Some records
○ ○ ○ ○ ○ ○ ○

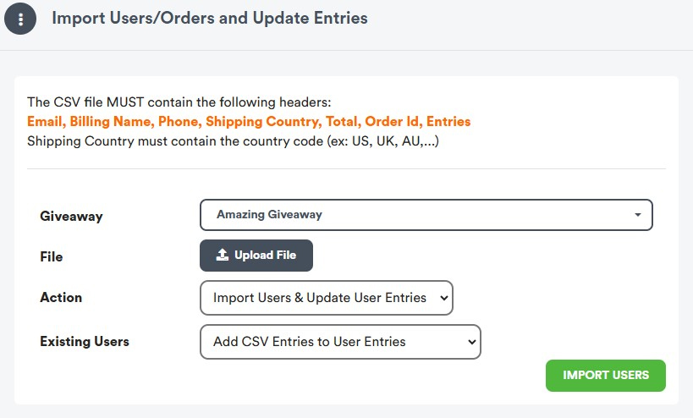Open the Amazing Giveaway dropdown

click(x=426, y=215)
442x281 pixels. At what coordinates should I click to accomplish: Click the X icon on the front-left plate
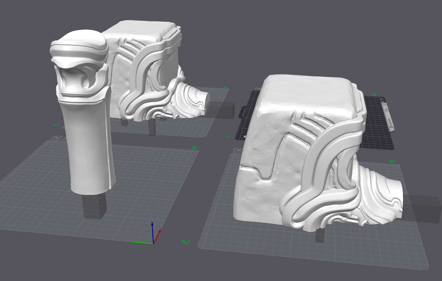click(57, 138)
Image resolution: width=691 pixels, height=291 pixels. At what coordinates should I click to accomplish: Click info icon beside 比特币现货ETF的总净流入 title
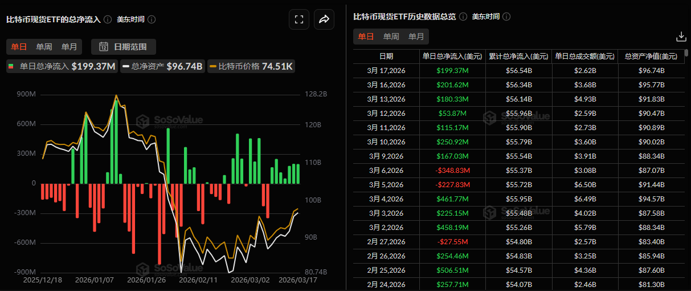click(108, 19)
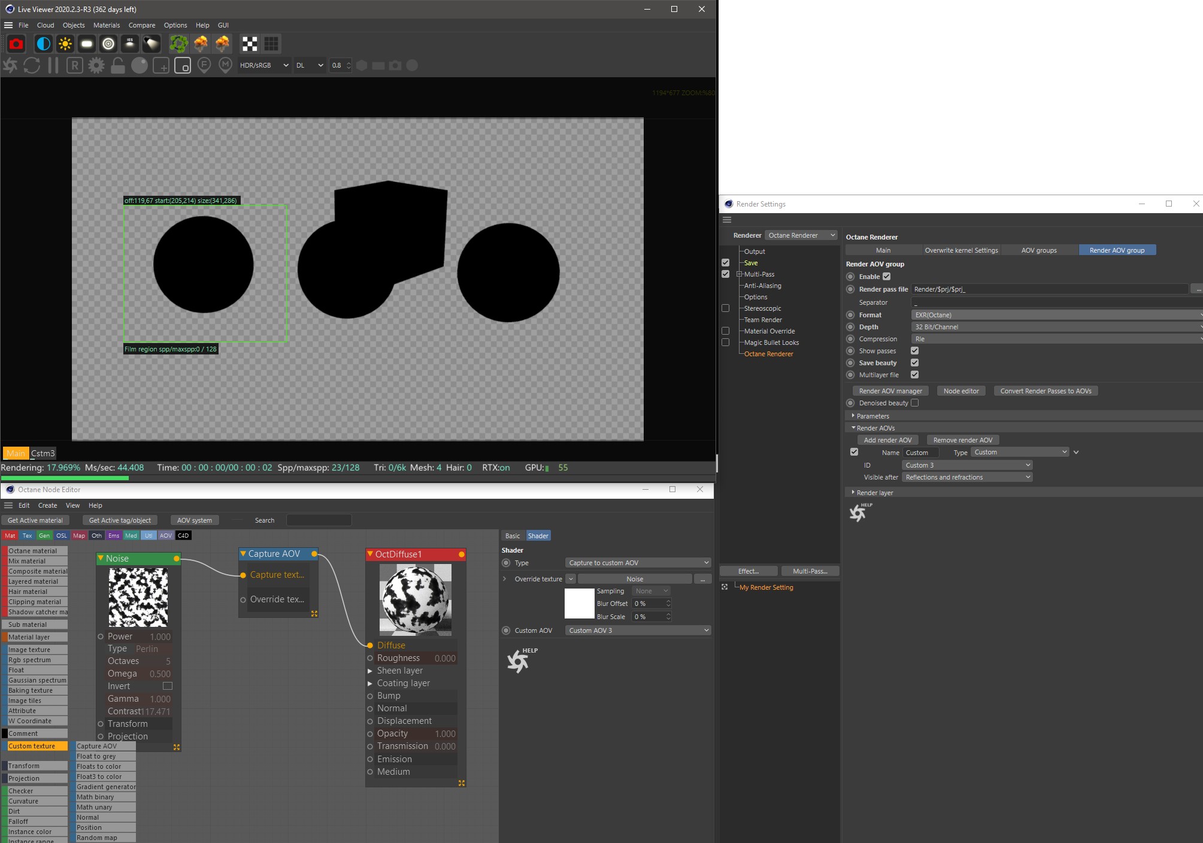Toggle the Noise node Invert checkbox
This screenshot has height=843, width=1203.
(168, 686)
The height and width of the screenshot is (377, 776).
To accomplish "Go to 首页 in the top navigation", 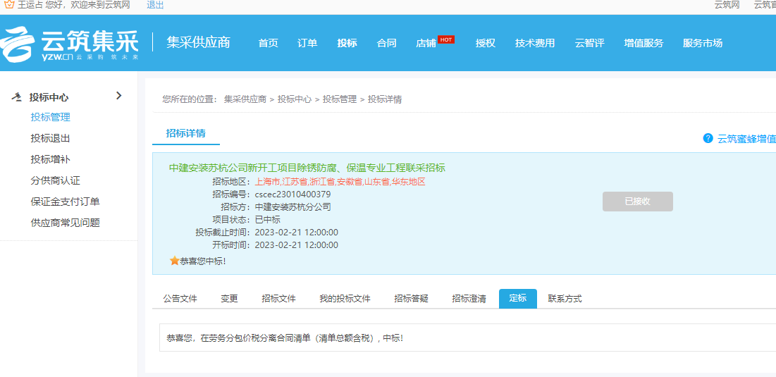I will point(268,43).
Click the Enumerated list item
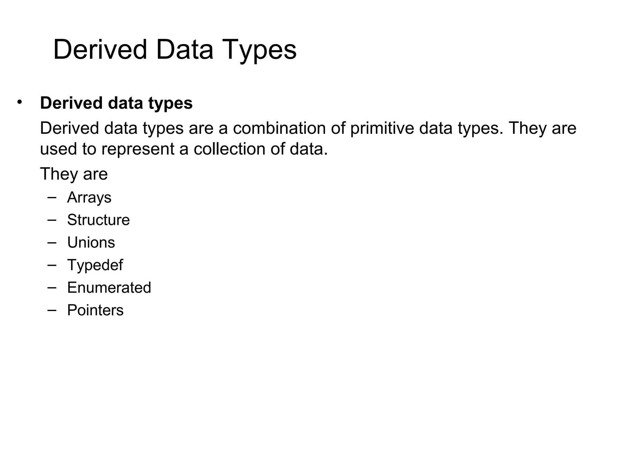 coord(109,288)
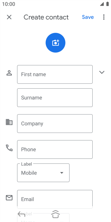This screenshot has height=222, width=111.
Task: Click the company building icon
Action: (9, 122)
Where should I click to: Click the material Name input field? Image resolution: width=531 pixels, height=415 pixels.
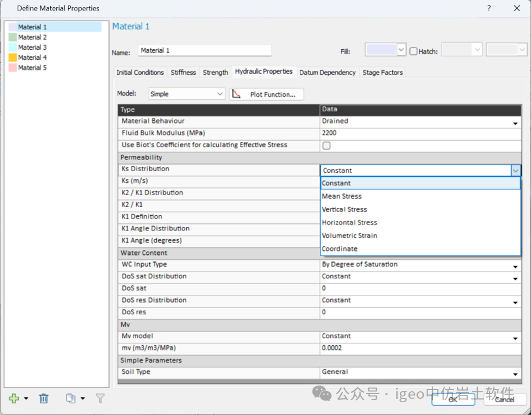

○ ○ ○ ○ ○ ○ ○

Count the lines in the entries that contain the word "icon".

3